Nowy serialowy western od Netfliksa. Gwiazdy w obsadzie

Serial został zapowiedziany jeszcze w 2021 roku, ale jego realizacja kilkukrotnie napotykała opóźnienia. Zdjęcia ruszyły dopiero w maju 2024 roku i – mimo problemów na planie – Netflix w końcu pokazał pierwsze materiały promocyjne oraz zdradził datę premiery.

Akcja serialu rozgrywa się na terytorium Waszyngtonu w 1854 roku. Matriarchinie dwóch zupełnie różnych rodzin — jednej bogatej i uprzywilejowanej, połączonej więzami krwi, i drugiej, stworzonej z sierot i wyrzutków, związanej miłością i koniecznością — splata los poprzez serię zbrodni, straszliwą tajemnicę, zakazaną miłość i kawałek ziemi, pod którym kryje się srebro.

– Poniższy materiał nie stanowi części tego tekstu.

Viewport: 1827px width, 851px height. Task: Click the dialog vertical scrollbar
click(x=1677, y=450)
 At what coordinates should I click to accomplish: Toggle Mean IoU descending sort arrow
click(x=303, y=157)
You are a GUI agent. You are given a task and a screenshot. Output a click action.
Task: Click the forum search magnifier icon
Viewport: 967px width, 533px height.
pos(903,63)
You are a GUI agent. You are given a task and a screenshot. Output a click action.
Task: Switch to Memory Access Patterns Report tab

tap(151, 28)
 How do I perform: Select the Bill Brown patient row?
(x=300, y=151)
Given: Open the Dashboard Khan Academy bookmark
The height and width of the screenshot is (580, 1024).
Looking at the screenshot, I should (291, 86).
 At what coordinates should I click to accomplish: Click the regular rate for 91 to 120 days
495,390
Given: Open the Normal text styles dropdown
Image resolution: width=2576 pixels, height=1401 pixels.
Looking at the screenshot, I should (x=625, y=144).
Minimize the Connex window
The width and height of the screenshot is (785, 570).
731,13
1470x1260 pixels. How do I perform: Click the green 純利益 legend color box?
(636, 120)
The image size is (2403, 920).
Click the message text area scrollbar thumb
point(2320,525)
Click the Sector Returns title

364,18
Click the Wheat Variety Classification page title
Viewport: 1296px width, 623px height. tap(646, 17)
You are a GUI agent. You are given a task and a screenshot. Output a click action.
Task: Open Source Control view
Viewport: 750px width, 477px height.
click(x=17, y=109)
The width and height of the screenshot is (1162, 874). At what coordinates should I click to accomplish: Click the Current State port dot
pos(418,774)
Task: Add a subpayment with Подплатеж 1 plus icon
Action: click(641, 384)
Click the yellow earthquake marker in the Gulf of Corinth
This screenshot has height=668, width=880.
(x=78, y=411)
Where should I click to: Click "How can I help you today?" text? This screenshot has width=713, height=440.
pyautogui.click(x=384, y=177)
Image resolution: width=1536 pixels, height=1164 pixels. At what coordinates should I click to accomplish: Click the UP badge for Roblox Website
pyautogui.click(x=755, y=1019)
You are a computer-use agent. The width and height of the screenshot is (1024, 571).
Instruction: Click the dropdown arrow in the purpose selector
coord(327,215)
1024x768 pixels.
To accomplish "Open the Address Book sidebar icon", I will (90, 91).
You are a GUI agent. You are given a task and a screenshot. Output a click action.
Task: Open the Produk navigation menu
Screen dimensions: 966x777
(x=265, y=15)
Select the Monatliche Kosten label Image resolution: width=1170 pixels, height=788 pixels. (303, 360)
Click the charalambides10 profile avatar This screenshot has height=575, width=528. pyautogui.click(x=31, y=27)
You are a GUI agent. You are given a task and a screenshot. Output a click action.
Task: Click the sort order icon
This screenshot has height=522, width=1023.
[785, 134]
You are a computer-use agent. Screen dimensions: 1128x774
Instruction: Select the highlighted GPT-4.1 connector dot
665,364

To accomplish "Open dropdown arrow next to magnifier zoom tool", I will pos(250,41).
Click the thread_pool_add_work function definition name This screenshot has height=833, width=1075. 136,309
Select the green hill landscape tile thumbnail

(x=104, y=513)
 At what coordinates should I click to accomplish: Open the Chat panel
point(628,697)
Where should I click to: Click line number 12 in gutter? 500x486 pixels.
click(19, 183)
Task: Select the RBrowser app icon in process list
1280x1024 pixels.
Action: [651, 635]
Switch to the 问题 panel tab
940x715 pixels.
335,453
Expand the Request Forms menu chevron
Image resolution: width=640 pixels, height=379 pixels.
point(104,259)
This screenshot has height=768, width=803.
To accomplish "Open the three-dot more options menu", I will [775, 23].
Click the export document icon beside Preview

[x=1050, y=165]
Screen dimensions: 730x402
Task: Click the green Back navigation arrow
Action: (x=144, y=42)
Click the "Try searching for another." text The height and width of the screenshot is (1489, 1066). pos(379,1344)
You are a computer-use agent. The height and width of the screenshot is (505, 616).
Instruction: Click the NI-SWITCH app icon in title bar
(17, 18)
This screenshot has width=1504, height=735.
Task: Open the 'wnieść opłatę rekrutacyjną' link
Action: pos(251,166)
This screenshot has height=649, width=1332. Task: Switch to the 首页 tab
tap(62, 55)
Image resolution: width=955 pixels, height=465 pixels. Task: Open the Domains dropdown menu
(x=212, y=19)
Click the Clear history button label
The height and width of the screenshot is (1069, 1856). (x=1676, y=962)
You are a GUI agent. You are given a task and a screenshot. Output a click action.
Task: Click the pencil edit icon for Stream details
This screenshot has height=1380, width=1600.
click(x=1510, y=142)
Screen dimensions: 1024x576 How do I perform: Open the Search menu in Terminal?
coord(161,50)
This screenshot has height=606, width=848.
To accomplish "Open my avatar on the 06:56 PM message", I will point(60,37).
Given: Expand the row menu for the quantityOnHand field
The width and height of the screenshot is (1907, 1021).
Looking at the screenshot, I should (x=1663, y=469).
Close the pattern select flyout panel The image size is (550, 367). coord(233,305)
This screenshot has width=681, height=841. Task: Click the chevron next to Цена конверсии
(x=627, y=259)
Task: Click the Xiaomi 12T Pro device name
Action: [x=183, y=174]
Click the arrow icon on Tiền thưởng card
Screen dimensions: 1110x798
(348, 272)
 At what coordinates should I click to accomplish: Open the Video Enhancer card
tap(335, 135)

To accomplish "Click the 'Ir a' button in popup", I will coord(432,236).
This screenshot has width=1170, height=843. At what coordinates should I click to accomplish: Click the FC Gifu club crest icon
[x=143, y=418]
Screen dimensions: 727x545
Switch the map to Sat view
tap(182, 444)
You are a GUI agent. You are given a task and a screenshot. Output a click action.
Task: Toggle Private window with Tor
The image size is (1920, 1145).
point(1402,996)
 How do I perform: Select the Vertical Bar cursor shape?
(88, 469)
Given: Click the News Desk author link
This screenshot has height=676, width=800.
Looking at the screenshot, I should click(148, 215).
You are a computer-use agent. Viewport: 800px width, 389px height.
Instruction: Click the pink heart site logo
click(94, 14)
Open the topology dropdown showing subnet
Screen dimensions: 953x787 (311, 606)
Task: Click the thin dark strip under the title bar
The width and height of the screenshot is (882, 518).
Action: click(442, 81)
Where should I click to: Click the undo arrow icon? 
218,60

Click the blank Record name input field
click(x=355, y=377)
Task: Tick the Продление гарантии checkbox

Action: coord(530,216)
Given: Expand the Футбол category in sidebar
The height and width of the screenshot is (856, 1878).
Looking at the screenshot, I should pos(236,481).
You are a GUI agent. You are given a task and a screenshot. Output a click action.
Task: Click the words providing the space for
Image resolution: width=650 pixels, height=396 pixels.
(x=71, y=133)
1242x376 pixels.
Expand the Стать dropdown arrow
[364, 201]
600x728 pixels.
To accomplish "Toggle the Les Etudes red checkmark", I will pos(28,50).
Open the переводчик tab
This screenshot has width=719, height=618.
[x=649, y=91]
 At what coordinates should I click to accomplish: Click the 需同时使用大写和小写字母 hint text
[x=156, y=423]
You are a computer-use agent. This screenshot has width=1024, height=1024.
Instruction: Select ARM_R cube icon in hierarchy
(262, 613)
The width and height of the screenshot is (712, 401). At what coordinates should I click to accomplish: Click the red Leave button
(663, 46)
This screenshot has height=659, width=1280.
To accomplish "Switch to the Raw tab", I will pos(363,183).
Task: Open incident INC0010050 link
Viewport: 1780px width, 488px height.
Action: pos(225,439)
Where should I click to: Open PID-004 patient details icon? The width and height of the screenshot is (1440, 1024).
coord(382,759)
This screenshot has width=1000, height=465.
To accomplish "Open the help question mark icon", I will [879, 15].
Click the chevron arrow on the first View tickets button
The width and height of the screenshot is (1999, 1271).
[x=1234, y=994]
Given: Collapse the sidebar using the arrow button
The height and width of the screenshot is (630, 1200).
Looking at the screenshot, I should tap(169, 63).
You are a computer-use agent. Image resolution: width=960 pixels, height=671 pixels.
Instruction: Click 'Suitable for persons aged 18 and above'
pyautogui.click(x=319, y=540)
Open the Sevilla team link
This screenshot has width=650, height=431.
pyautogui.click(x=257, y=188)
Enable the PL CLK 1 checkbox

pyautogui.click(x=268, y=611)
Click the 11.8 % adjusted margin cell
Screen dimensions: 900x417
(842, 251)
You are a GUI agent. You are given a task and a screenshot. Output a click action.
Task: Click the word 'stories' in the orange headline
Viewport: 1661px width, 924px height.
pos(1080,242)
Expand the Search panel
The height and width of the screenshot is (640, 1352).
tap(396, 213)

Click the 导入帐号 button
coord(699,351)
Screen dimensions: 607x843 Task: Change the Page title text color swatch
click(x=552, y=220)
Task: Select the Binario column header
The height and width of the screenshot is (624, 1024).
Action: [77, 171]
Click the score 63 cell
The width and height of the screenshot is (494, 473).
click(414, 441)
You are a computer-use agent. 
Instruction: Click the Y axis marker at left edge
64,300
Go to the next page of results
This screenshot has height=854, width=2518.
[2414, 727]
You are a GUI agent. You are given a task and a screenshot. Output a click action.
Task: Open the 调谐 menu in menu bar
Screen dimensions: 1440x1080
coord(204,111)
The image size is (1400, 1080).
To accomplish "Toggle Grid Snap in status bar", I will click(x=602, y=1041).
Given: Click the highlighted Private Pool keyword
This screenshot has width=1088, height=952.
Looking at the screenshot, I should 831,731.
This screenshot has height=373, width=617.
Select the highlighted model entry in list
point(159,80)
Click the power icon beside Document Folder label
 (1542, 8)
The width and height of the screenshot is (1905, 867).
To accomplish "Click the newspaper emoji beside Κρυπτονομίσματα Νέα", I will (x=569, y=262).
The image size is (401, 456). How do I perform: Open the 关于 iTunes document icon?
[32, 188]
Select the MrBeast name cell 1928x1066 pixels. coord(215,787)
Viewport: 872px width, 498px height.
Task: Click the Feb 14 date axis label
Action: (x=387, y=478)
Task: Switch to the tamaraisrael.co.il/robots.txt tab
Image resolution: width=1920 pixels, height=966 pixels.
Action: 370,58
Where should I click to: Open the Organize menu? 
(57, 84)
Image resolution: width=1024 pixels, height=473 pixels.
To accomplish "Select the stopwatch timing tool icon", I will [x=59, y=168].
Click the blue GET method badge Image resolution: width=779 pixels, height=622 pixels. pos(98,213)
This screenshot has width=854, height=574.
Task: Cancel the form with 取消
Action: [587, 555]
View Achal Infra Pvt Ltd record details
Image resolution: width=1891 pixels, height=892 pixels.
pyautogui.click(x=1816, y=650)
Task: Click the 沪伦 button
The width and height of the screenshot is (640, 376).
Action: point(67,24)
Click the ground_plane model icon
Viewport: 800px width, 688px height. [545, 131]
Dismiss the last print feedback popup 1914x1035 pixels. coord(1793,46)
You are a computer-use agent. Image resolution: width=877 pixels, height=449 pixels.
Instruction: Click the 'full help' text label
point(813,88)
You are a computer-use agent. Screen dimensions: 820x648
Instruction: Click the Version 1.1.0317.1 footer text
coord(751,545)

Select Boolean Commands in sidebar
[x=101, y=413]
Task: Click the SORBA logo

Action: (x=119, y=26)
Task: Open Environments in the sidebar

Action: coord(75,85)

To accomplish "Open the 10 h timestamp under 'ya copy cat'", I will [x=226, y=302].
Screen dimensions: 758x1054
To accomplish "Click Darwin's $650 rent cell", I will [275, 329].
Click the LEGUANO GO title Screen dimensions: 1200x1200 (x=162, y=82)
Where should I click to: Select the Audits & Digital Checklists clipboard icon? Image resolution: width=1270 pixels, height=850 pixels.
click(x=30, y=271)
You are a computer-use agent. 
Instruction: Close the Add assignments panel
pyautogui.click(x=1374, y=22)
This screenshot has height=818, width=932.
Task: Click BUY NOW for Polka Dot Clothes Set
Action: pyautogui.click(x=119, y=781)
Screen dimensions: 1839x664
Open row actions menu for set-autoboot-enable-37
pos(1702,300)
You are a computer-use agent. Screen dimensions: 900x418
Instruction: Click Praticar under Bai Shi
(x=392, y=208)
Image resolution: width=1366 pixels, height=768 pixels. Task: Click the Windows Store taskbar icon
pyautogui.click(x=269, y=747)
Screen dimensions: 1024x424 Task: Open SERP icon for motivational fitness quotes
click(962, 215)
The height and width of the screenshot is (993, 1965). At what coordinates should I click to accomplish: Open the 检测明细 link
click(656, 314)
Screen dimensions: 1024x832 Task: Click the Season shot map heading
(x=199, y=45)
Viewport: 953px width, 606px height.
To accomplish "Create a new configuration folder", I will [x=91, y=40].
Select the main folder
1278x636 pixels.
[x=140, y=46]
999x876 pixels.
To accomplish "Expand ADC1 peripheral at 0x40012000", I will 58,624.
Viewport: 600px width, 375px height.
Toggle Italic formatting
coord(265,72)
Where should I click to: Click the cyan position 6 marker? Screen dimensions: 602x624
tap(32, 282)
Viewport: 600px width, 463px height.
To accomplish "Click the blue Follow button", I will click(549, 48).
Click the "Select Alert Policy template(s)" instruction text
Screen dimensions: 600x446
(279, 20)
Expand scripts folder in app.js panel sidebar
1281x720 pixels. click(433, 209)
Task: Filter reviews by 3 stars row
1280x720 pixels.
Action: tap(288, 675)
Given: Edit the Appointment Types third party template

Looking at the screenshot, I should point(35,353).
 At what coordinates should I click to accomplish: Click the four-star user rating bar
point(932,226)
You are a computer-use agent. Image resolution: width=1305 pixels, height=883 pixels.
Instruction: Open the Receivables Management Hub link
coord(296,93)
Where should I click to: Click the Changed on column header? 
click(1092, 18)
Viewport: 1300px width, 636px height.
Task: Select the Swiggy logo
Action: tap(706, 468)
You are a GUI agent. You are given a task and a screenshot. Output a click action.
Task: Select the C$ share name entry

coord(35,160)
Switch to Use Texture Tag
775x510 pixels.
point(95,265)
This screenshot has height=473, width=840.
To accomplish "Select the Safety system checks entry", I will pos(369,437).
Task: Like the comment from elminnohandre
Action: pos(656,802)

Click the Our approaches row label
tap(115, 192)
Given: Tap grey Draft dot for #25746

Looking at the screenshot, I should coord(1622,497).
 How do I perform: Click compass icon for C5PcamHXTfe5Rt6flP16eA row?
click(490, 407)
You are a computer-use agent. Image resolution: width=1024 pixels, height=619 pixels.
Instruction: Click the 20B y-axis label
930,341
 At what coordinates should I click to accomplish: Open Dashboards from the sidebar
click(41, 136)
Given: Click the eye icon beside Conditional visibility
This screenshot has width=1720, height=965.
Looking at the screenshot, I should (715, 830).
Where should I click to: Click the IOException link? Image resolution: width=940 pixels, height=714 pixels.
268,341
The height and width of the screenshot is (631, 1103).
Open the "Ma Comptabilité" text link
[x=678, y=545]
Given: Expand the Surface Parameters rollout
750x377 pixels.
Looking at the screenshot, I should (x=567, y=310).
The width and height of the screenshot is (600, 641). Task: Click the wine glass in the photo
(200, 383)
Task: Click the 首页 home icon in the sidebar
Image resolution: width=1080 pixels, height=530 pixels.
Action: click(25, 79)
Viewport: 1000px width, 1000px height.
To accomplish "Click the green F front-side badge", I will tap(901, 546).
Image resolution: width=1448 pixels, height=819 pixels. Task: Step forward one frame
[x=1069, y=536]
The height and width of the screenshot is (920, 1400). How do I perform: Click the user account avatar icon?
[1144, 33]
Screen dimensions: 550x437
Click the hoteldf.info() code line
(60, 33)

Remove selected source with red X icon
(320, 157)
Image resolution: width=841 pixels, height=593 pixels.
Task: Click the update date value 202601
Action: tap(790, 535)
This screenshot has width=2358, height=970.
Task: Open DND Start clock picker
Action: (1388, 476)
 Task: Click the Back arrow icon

To zderzenie odzwierciedla amerykańską walkę między tymi, którzy mają wszystko, a tymi, którzy nie mają nic — w miejscu, gdzie sprawiedliwość nie sięga. To opowieść o rodzinach i outsiderach, którzy walczą o przetrwanie w brutalnej, jeszcze nie do końca ucywilizowanej Ameryce.

Netflix zdołał przyciągnąć do swojej produkcji głośne aktorskie nazwiska. Na czele obsady znalazły się: Lena Headey, Gillian Anderson, Diana Silvers, Natalia Del Riego, a także Nick Robinson i Lucas Till. Premierę zapowiedziano na 4 grudnia.

Sprawdź też: Netflix w końcu dodał coś na poziomie! Ten film warto obejrzeć.

ABANDONS_CONSTANCE_VAN_NESS_240923_MC_00091_R(1).JPG

Sutter przyznaje, że od dawna marzył o westernie. „Zawsze chciałem zrobić western, jeszcze zanim powstali Synowie Anarchii” – przyznał. – „Kiedy zobaczyłem Deadwood, pomyślałem: Lepiej zostanę przy kryminalnych historiach. Ale w czasie pandemii wróciłem do pomysłu. Kocham ten gatunek”.

Za kamerą serialu stanęli doświadczeni reżyserzy – Otto Bathurst („Robin Hood”, „Peaky Blinders”) oraz Stephen Surjik („The Umbrella Academy”, „Wiedźmin”).  Dla Suttera to już drugi projekt realizowany dla Netfliksa. Wcześniej przygotowywał film „This Beast”, którego akcja toczy się w XVIII-wiecznej Anglii i opowiada o walce trapera z tajemniczą bestią.

Westerny przeżywają obecnie drugą młodość. Produkcje Taylora Sheridana, takie jak „Yellowstone” czy „1883”, podbiły serca widzów na całym świecie i Netflix regularnie próbuje powtórzyć ich sukces, ale jak na razie streamingowy gigant nie zdołał do żadnej ze swoich westernowych produkcji przyciągnąć aż takich tłumów.